Mundo Extensão: GEPANP promove conservação e educação em áreas naturais protegidas
O Grupo de Extensão e Pesquisa em Áreas Naturais Protegidas (GEPANP) foi fundado em 2018 com o propósito de apoiar o trabalho do Laboratório de Áreas Naturais Protegidas (LANP), da Escola Superior de Agricultura Luiz de Queiroz (Esalq/USP). Desde então, atua com foco direto na conservação da natureza e na gestão de áreas protegidas.
O grupo é formado por estudantes de Engenharia Florestal, Gestão Ambiental e Ciências Biológicas, mas mantém suas atividades abertas a alunos de diferentes cursos interessados na temática. Sua área de atuação contempla ecologia aplicada, conservação da natureza, manejo de áreas silvestres e de unidades de conservação.
Entre as principais ações desenvolvidas está o projeto realizado no Horto de Tupi, em Piracicaba, que envolve o manejo de espécies exóticas invasoras, a manutenção de trilhas e a promoção de atividades educativas no evento “Vem Brincar e Aprender no Horto”, voltado para o público infantil e suas famílias. Além disso, o GEPANP participa ativamente do Programa de Estágio de Férias de Itatinga (PREFERI), na Estação Experimental de Ciências Florestais de Itatinga (EECFI), com atividades que incluem manejo e sinalização de trilhas, mapeamento, manutenção de placas e práticas de campo ligadas à relação entre floresta e bem-estar humano.
A missão do grupo é conduzir projetos de extensão e pesquisa que incentivem uma convivência equilibrada entre pessoas e natureza, contribuindo para a valorização, preservação e divulgação das áreas naturais protegidas.
Para seus membros, o GEPANP representa não apenas um espaço de aprendizado técnico, mas também um ambiente de integração. A participação promove conexões entre diferentes cursos e contato com outras iniciativas de extensão, impactando a vida universitária.
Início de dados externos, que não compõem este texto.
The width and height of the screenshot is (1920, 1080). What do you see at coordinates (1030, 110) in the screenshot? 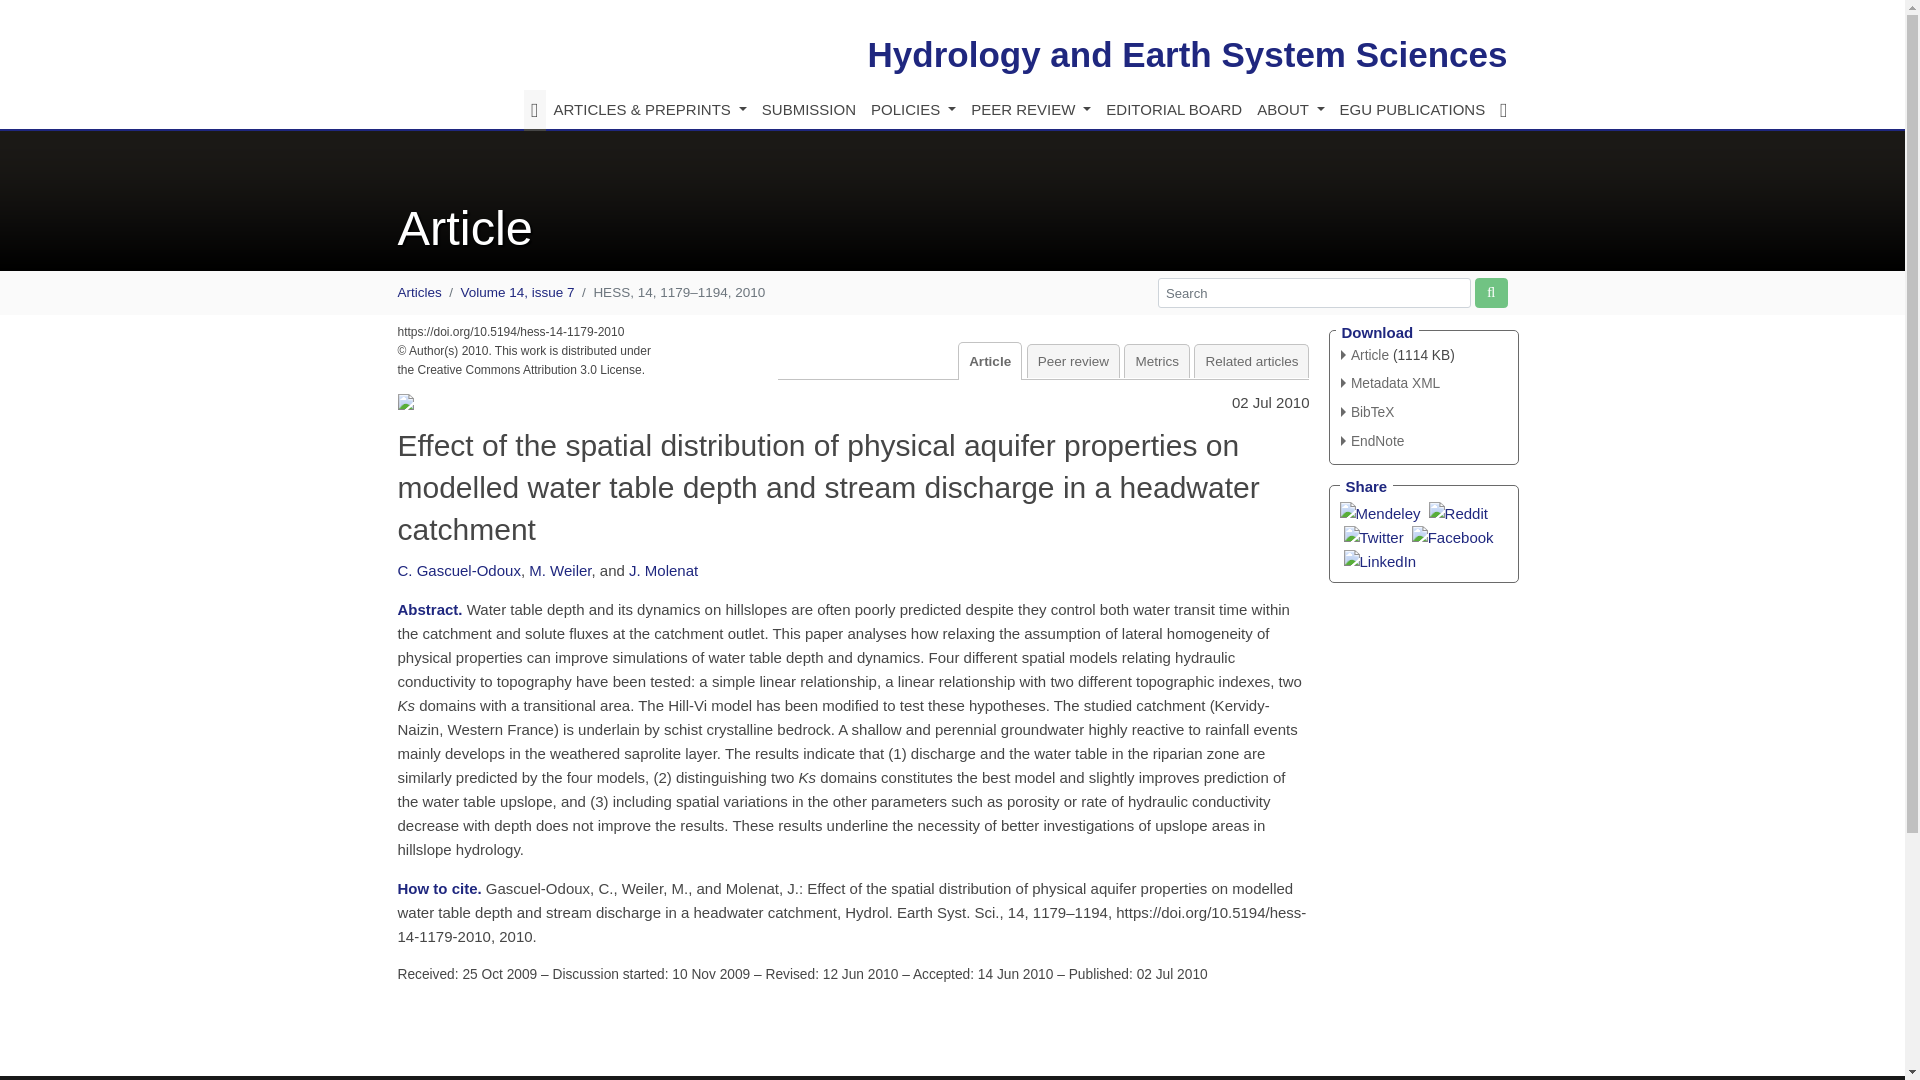
I see `PEER REVIEW` at bounding box center [1030, 110].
Nesse processo, os estudantes desenvolvem competências como manejo de espaços naturais, identificação botânica, uso de ferramentas de campo, noções de primeiros socorros e mapeamento de trilhas com softwares especializados, além de aprofundarem a compreensão sobre a legislação ambiental e o Sistema Nacional de Unidades de Conservação da Natureza (SNUC).
Essas vivências se refletem também na preparação para o mercado de trabalho, oferecendo experiências práticas e contato direto com comissões gestoras de unidades de conservação.
Um exemplo marcante do impacto das atividades do grupo foi a instalação de um banco de bambu no Horto de Tupi, construído a partir do manejo da vegetação local. Durante o processo, os integrantes tiveram uma troca significativa com visitantes idosos, que relataram a importância daquele espaço para a comunidade e reconheceram o valor do trabalho realizado, reforçando a dimensão social da conservação ambiental.